Martin Roth was born in New Zealand in 1949. He graduated in law from Auckland University and then went to work as a reporter on the now-defunct Auckland Star. He followed this with 15 months on newspapers in the UK (the Express and Star in Wolverhampton and the Sunday Mercury in Birmingham) and six months working on kibbutzim in Israel, before travelling to Japan in 1976 for a short working holiday. He ended up staying there 17 years.
As a freelance journalist based in Tokyo his reports from throughout Asia appeared in leading (and not-so-leading) newspapers and magazines around the world, including the Wall Street Journal, Chicago Tribune, Los Angeles Times, Baltimore Sun and The Guardian. He also became deeply involved in Buddhism, and in 1985 his first book was published, “Zen Guide,” co-authored with noted Buddhist scholar Professor John Stevens.
His publisher then asked him to write the first English-language guide to the joys of saké (Japanese rice wine). And so together with one of Japan’s leading saké writers and judges he blissfully embarked on a drinking tour of Japan’s 1,300-odd saké breweries, only to see the project shelved when a rival publisher came out with its own English-language book on the subject.
In 1978 he wrote a lengthy article on karaoke, and today among his prized possessions is a letter from the editors of the “Oxford English Dictionary” stating that they will cite the article the next time they revise the karaoke entry in the dictionary. The earliest citation at present is from September 1979, so unless another writer steps forward with an earlier reference Martin Roth can claim to be the person who introduced karaoke to the English-speaking world.
During his final seven-and-a-half years in Tokyo he worked as a securities analyst with British merchant banks, and his next book was a concise introduction for foreigners to the Japanese stock market. It was conservatively written, but the publisher unwisely titled it “Making Money in Japanese Stocks,” and with astute timing it appeared in bookstores in late-1989, right before the bursting of the Tokyo share bubble.
He came to live in Australia in 1993, and to his own surprise soon found himself a devout worshipper at his local church.
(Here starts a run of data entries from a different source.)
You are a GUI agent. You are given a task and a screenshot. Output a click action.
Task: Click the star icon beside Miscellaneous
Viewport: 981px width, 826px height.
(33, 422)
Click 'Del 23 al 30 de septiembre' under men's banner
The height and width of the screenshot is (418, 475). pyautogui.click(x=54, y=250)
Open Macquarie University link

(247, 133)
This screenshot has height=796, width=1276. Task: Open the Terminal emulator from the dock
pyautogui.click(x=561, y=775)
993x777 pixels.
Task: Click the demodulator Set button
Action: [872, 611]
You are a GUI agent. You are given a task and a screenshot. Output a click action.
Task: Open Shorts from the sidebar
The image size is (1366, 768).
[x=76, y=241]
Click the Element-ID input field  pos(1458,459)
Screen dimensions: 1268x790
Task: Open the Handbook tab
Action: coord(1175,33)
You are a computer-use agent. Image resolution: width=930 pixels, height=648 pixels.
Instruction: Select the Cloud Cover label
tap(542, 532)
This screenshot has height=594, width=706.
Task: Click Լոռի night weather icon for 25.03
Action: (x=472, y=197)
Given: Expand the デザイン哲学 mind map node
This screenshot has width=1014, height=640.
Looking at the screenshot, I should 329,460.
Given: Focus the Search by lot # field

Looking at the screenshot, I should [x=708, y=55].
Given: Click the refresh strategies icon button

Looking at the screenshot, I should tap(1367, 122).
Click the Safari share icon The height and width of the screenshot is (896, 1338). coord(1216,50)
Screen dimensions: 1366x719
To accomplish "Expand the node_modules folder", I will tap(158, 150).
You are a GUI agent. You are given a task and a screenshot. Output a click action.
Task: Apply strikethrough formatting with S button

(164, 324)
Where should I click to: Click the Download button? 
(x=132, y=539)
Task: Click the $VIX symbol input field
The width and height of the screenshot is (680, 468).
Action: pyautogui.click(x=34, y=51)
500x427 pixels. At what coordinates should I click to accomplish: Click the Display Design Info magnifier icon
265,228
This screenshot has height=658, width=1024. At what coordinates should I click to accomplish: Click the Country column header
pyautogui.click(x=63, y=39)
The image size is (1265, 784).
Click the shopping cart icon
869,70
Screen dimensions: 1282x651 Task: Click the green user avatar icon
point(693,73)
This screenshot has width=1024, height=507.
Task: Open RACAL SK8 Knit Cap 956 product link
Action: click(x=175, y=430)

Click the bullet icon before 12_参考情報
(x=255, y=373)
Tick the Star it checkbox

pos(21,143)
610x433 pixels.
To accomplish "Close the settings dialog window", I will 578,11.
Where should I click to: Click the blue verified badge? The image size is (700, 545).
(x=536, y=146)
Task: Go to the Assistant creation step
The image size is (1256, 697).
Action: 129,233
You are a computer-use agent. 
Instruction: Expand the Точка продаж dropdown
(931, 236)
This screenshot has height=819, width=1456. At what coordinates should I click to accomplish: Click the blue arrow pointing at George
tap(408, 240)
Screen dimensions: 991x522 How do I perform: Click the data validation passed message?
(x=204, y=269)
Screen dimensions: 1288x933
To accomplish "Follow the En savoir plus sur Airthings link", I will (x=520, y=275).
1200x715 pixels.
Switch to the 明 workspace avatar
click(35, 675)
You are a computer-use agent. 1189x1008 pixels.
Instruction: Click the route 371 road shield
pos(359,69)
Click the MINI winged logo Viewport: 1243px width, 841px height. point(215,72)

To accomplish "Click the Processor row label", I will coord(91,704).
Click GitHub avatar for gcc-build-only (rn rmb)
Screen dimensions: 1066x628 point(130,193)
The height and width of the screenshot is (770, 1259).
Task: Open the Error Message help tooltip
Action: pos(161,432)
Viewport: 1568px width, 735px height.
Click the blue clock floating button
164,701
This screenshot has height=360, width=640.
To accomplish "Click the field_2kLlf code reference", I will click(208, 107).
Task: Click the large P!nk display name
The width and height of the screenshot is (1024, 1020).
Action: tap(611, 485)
He has written about his lengthy spiritual path to Christianity in his 1999 book “Living Water to Light the Journey.”
In 2009 Ark House Press published the first novel in his Johnny Ravine series, “Prophets and Loss,” followed in 2010 by “Hot Rock Dreaming (Australian Christian Book of the Year finalist) and in 2012 by “Burning at the Boss.”
In 2011 he launched his Brother Half Angel series of international thrillers, which focus on the persecuted church, and in 2012 he started his Feisty Ferreira series of financial mysteries.
He has also written two devotionals, “Love, Justice and Power: The Message of Passover for Christians” and “A Psalm for the Battle: Reflections on Psalm 18, Christians and Warfare.” His most recent book is a spiritual odyssey recounting his background in Buddhism, “Journey Out Of Nothing: My Buddhist Path to Christianity.”
He was a blog pioneer. He launched his first blog in 2002, and shortly after initiated the first directory of Christian bloggers. Read about this at How a Misunderstanding with Instapundit Led to the First Directory of Christian Bloggers.
His writings at his blog on Christianity and war have been archived by the Library of Congress as part of their web archives on the Iraq war.
He now lives in the suburbs of Melbourne with his Korean wife and three sons.